Working in the offshore wind sector, CEO of Rovco Brian Allen considers AI’s benefits. “In offshore wind, it is already proving its value. There are many processes across the life cycle stages of an offshore wind farm that can be automated and accelerated by using AI, from counting and measuring boulders while planning a wind farm, to assessing the integrity of blades or foundation structures. Without AI, these time-intensive jobs have to be done manually by offshore workers… This potential of AI to make processes more efficient and improve productivity is all the more vital given the worker shortage the renewables industry is facing.
“In the UK offshore wind sector, estimates from the Offshore Wind Industry Council (OWIC) suggest we need an additional 70,000 workers by 2030. If we don’t have the workforce we need, it will be near impossible to reach the UK’s current target of 50GW capacity by 2030. The use of AI to support and enhance the workforce isn’t just an option, it is a necessity for the success of the offshore wind sector.”
AI: A help or a hindrance?
AI is undoubtedly set to stay, and integrating the technology with solutions to the transition will be a priority for energy companies over the next decade. The emissions associated with the technology pose a problem (training GPT-3 generated 502 tonnes (t) of carbon, and the model now emits an additional 8.4t of CO₂ annually), but the balance appears to be in favour of AI.
Rob Mowat, managing director of ESS Expo, says that “while concerns exist around its power requirements leading to increased energy consumption, the benefits of AI in enhancing grid efficiency, improving battery storage and informing environmental decisions must surely far outweigh the negatives. The key lies in responsible deployment, ensuring AI fosters the transition to clean energy rather than exacerbating existing challenges.”

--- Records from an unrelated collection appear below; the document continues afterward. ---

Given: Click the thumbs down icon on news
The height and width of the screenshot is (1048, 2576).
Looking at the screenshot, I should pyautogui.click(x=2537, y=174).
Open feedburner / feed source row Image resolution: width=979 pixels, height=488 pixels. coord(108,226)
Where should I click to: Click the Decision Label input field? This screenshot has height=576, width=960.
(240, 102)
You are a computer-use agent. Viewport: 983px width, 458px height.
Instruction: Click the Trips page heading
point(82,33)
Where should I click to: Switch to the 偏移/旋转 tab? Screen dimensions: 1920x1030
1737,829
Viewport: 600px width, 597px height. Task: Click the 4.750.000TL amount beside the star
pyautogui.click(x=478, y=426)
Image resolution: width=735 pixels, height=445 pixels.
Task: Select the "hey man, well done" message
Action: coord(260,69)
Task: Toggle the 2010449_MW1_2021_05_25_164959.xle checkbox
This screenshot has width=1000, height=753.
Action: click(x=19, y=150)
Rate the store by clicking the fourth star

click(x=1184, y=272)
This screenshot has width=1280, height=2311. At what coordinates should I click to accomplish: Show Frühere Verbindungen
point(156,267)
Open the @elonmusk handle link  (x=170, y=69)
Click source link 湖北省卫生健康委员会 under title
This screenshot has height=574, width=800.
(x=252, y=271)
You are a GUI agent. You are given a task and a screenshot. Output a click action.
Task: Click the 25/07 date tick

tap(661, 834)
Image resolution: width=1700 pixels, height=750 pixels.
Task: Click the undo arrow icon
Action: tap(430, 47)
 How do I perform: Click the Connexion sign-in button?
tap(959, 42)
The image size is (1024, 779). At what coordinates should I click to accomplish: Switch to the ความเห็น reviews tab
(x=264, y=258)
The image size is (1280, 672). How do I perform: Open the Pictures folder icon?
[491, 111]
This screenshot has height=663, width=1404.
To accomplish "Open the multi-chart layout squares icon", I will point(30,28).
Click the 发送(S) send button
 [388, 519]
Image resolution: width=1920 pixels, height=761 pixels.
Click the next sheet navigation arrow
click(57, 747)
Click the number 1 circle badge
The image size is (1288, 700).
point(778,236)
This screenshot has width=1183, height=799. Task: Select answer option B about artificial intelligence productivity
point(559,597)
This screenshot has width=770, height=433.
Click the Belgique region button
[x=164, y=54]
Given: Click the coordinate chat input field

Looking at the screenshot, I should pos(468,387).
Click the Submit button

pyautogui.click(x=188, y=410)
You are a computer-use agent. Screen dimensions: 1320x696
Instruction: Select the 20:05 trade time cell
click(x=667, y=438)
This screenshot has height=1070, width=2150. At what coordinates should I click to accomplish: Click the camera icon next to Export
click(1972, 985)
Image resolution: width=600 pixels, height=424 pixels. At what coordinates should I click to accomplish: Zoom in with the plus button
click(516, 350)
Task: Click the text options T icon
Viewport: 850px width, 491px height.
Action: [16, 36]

George Borovas, partner at Hunton Andrews Kurth LLP and board of management member at the World Nuclear Association, recognises that AI is here to stay and agrees that this is likely good news overall. “There is no question that AI will transform every aspect of society including the efficient production and usage of energy,” he says.
“But while in the long term AI may end up reducing overall energy consumption, the development of AI itself will need reliable and abundant power in the near future. Nuclear small modular reactors may become the key power source that will provide the necessary stable and plentiful power 24/7, allowing the AI companies to develop their ambitious plans.”
Chris Sadler, founder of Kimble Solar, is clear that AI is good news for the energy transition: “It will help the transition. There is no stopping AI, so there is no point in wondering if the extra power consumption needed for all those processors will be matched by the energy-saving benefits.
“Just like mining for Bitcoin, servers and processors are guzzling up energy with our everyday digital needs, but AI will 100% improve our transition to clean energy. By using algorithms to predict our energy usage patterns and forecast the availability of renewable energy, AI can efficiently manage the charge and discharge of batteries and perform load-shifting to optimise our energy use. The real question is, is the extra energy required for AI processing less than the energy it will save? Absolutely yes.”